The priest is mostly a terrific narrator: slightly pedantic, certain of his own unworth, headstrong but with a taste for helplessness. The setup is so smart. The players, under severe financial pressure–they need to fix their cart, and they’re once again reaching the edge of starvation–find that their usual Biblical plays don’t draw in the customers. So they get a wild and strange idea. What if they dramatized the murder all the locals are talking about–or pointedly refusing to talk about? But as they explore the possibilities of this ripped-from-the-headlines entertainment (Law and Order: Serf Victims Unit), they begin to doubt the official story of the murder. Maybe the real killer is still at large….
The tone of the writing is lilting and fatalistic, and embedded in its period. Time is measured by how long it takes to say a Miserere; a man’s wealth is gauged by the clarity of his candle’s flame. As much as I feel the awfulness of today’s grueling constant mobility, Unsworth really made me feel the pressure and helplessness of being tied to the land, and the longing for freedom. (This bit from Unsworth’s Wikipedia bio may be relevant:
Unsworth was born on 10 August 1930 in Wingate, a mining village in County Durham, England, to a family of miners. His father first entered the mines at age 12 and ordinarily Unsworth would have followed him as a miner. However, when his father was 19, he travelled to the United States for a few years and on returning to Britain entered the insurance business and thus began moving his family up the economic ladder and out of the mines. “He rescued my brother and me from that long chain of continuity that happens in mining villages,” Unsworth said.)
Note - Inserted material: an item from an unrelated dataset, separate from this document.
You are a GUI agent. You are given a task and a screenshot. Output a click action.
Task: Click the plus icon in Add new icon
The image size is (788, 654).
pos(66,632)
My one criticism is that the book sets up a central conflict for our narrator: Is he a priest, or is he a player? And it didn’t quite give me enough on either side of this question. I don’t know that I completely bought (or even understood) all of the book’s talk of the play controlling the players, but we do get more of the attraction of theater for the narrator. We get much less of his understanding of his priesthood. Although the ending is more ambivalent, I think, than it first appeared to me (and more interesting, less propagandistic), I will say that there’s more feeling of the priest’s and players’ “hope in Christ” toward the beginning than toward the end. Which would be fine if we took the journey with them to a less-faithful place, instead of just feeling like the author turned out not to be too interested in their faith. Or to give an actual example, rather than just my cynical interpretation, there are two really clear moments when the priest gets a chance to exercise his office, to offer the sacraments. He ducks the first chance but goes through with it the second time. He doesn’t talk much about either, but I felt like I understood where he was coming from the first time around, whereas the second time just kind of happens. He just finally acted in the role he’s been dodging all through the novel! Let him feel something about it! So yeah, Unsworth doesn’t explore the side of the character which interested me the most, even though he sets it up to be really important.
That said, this is a quick read and I highly recommend it if it intrigues you. Apparently there’s a movie adaptation, called The Reckoning, which I am quite excited to see.